SOURCE RECORDS.

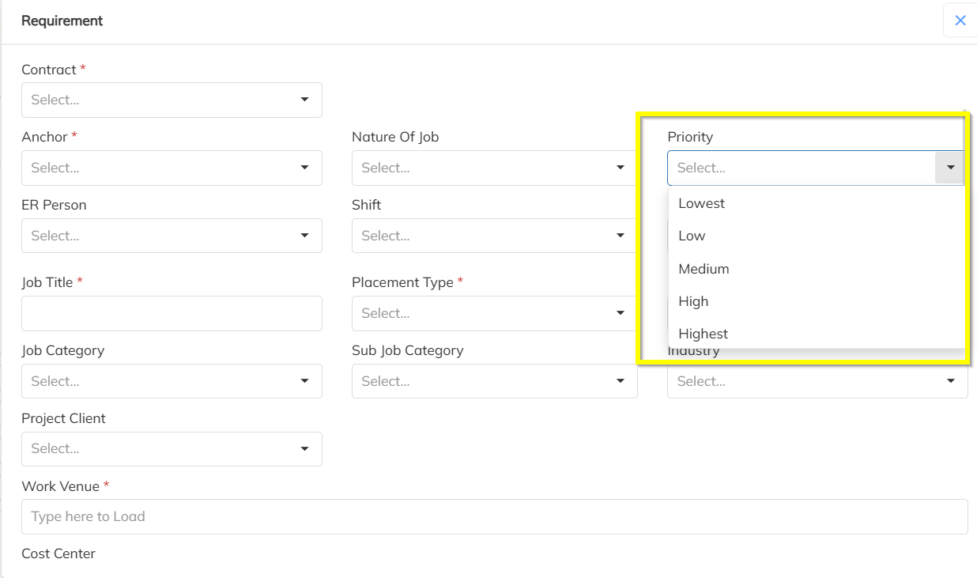Viewport: 977px width, 578px height.
Task: Open the Placement Type dropdown
Action: pos(494,313)
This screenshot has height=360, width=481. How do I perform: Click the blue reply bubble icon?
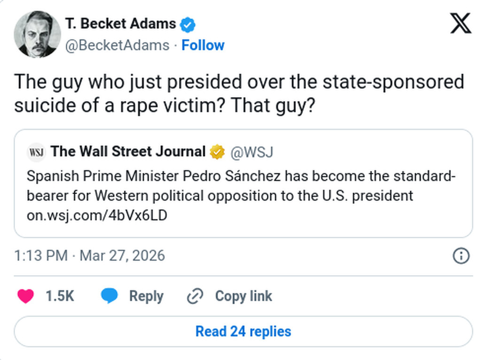click(x=109, y=296)
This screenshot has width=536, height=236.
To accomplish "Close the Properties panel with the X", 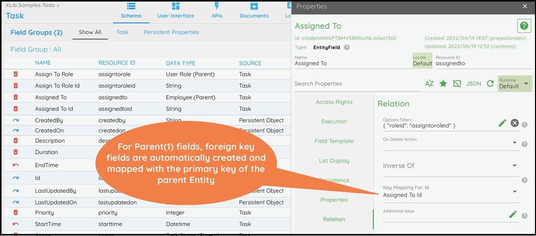I will [525, 7].
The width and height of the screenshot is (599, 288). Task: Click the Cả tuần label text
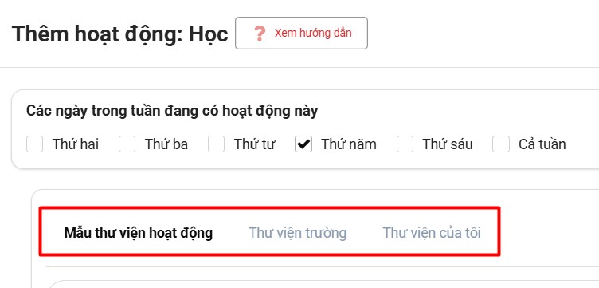click(x=542, y=144)
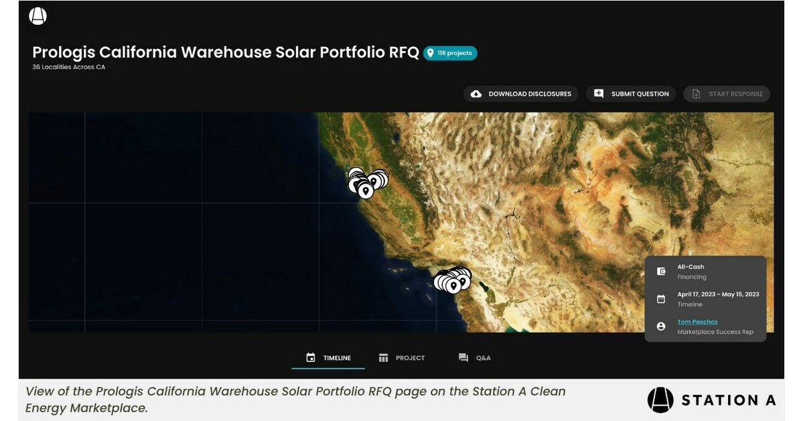803x421 pixels.
Task: Click the Station A logo in bottom-right corner
Action: (x=660, y=400)
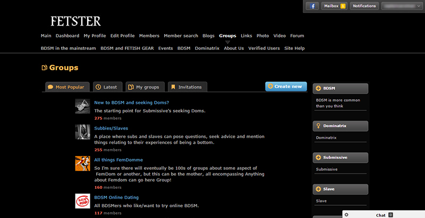Open the Invitations tab
Viewport: 425px width, 218px height.
click(186, 87)
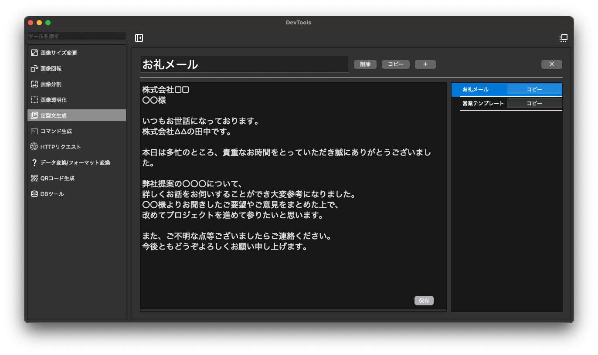Close the template panel with X button
The image size is (598, 355).
[551, 64]
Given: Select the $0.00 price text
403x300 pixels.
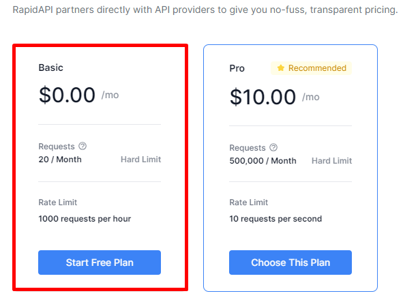Looking at the screenshot, I should tap(67, 95).
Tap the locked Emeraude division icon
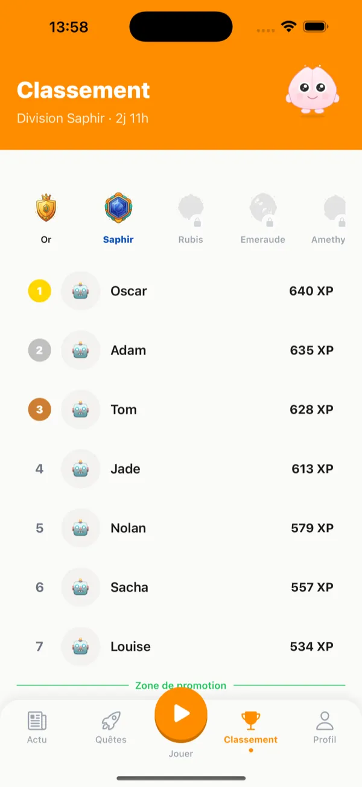Image resolution: width=362 pixels, height=787 pixels. pos(263,209)
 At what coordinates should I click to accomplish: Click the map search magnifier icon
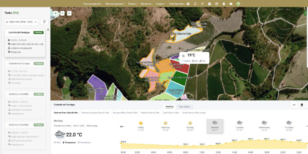pos(69,13)

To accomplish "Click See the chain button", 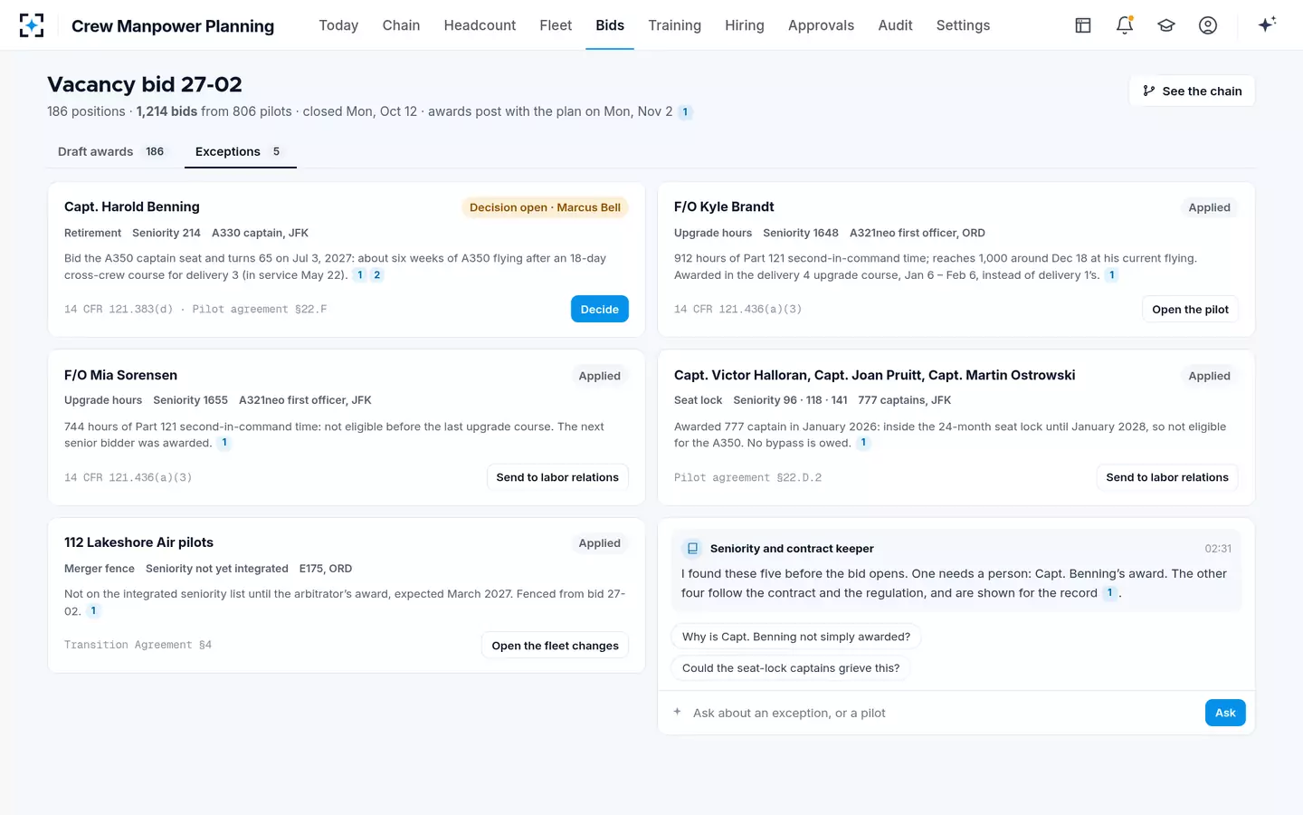I will coord(1192,91).
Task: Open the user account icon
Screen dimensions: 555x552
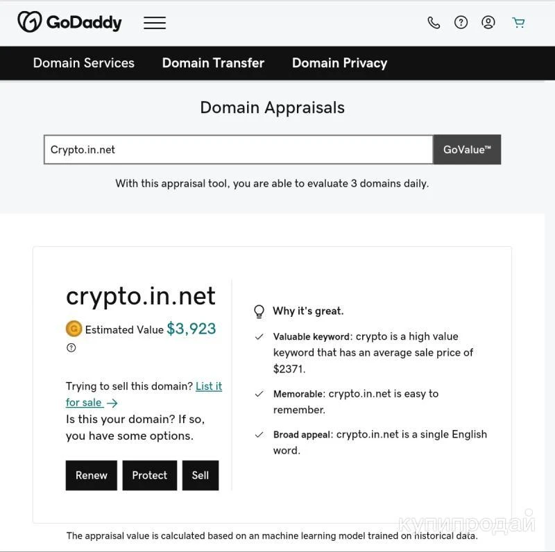Action: pos(488,22)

PROBLEM TO SOLVE.
Put everything from the line containing "Task: Open the user account icon" down to the end of the rows into a Markdown table with the columns "No." and "Line", numbering each line and skipping blank lines. Leave the pictures out.

RESPONSE BELOW.
| No. | Line |
|---|---|
| 1 | Task: Open the user account icon |
| 2 | Screen dimensions: 555x552 |
| 3 | Action: pos(488,22) |